Give back every record exactly.

++++ INPUT RECORDS ++++

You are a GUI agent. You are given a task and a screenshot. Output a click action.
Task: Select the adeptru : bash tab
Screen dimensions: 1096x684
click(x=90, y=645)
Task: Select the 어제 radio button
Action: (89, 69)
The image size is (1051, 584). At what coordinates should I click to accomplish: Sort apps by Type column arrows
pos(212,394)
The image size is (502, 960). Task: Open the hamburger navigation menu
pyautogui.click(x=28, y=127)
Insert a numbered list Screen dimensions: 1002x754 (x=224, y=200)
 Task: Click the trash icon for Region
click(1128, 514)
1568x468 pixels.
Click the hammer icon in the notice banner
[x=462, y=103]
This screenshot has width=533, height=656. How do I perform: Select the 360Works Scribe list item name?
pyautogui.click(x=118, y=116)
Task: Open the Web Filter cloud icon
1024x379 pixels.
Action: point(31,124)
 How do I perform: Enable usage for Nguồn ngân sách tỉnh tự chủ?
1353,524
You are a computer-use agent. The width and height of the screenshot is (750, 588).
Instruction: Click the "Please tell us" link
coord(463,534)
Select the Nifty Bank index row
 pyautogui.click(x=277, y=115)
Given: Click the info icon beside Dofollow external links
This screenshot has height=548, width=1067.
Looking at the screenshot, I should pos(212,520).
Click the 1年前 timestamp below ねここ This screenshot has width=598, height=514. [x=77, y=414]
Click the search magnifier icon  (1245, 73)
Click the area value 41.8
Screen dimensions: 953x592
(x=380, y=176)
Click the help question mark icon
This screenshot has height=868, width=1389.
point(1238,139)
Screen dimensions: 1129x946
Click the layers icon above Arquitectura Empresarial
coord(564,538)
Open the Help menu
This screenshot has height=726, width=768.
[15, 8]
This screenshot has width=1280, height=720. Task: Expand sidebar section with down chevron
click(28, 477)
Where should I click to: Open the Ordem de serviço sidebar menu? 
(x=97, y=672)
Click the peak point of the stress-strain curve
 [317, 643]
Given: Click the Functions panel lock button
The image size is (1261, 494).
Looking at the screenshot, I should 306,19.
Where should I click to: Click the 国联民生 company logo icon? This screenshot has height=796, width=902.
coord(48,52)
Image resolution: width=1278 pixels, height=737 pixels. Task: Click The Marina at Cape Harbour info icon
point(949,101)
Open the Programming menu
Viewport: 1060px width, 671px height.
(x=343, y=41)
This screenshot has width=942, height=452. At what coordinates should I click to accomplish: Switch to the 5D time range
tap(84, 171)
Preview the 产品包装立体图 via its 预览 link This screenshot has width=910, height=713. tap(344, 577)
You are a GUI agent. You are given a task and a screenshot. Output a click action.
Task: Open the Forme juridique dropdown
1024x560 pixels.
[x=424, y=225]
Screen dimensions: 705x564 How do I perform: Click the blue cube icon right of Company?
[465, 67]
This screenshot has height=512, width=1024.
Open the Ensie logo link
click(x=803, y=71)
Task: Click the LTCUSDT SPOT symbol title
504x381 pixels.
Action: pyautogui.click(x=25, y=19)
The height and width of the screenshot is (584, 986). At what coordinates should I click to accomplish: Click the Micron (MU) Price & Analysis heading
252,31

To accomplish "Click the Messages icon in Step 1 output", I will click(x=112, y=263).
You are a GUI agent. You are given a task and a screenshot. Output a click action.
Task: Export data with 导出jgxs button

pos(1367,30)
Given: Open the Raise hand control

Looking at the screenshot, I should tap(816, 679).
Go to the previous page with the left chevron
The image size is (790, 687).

++++

* OUTPUT FOR THIS TASK:
You are a GUI agent. You are given a task and a screenshot. Output a click action.
Task: Select the adeptru : bash tab
Screen dimensions: 1096x684
click(x=90, y=645)
Task: Select the 어제 radio button
Action: (89, 69)
The image size is (1051, 584). At what coordinates should I click to accomplish: Sort apps by Type column arrows
pos(212,394)
The image size is (502, 960). Task: Open the hamburger navigation menu
pyautogui.click(x=28, y=127)
Insert a numbered list Screen dimensions: 1002x754 (x=224, y=200)
 Task: Click the trash icon for Region
click(1128, 514)
1568x468 pixels.
Click the hammer icon in the notice banner
[x=462, y=103]
This screenshot has width=533, height=656. How do I perform: Select the 360Works Scribe list item name?
pyautogui.click(x=118, y=116)
Task: Open the Web Filter cloud icon
1024x379 pixels.
Action: point(31,124)
 How do I perform: Enable usage for Nguồn ngân sách tỉnh tự chủ?
1353,524
You are a computer-use agent. The width and height of the screenshot is (750, 588).
Instruction: Click the "Please tell us" link
coord(463,534)
Select the Nifty Bank index row
 pyautogui.click(x=277, y=115)
Given: Click the info icon beside Dofollow external links
This screenshot has height=548, width=1067.
Looking at the screenshot, I should pos(212,520).
Click the 1年前 timestamp below ねここ This screenshot has width=598, height=514. [x=77, y=414]
Click the search magnifier icon  (1245, 73)
Click the area value 41.8
Screen dimensions: 953x592
(x=380, y=176)
Click the help question mark icon
This screenshot has height=868, width=1389.
point(1238,139)
Screen dimensions: 1129x946
Click the layers icon above Arquitectura Empresarial
coord(564,538)
Open the Help menu
This screenshot has height=726, width=768.
[15, 8]
This screenshot has width=1280, height=720. Task: Expand sidebar section with down chevron
click(28, 477)
Where should I click to: Open the Ordem de serviço sidebar menu? 
(x=97, y=672)
Click the peak point of the stress-strain curve
 [317, 643]
Given: Click the Functions panel lock button
The image size is (1261, 494).
Looking at the screenshot, I should 306,19.
Where should I click to: Click the 国联民生 company logo icon? This screenshot has height=796, width=902.
coord(48,52)
Image resolution: width=1278 pixels, height=737 pixels. Task: Click The Marina at Cape Harbour info icon
point(949,101)
Open the Programming menu
Viewport: 1060px width, 671px height.
(x=343, y=41)
This screenshot has width=942, height=452. At what coordinates should I click to accomplish: Switch to the 5D time range
tap(84, 171)
Preview the 产品包装立体图 via its 预览 link This screenshot has width=910, height=713. tap(344, 577)
You are a GUI agent. You are given a task and a screenshot. Output a click action.
Task: Open the Forme juridique dropdown
1024x560 pixels.
[x=424, y=225]
Screen dimensions: 705x564 How do I perform: Click the blue cube icon right of Company?
[465, 67]
This screenshot has height=512, width=1024.
Open the Ensie logo link
click(x=803, y=71)
Task: Click the LTCUSDT SPOT symbol title
504x381 pixels.
Action: pyautogui.click(x=25, y=19)
The height and width of the screenshot is (584, 986). At what coordinates should I click to accomplish: Click the Micron (MU) Price & Analysis heading
252,31

To accomplish "Click the Messages icon in Step 1 output", I will click(x=112, y=263).
You are a GUI agent. You are given a task and a screenshot. Output a click action.
Task: Export data with 导出jgxs button

pos(1367,30)
Given: Open the Raise hand control

Looking at the screenshot, I should tap(816, 679).
Go to the previous page with the left chevron
The image size is (790, 687).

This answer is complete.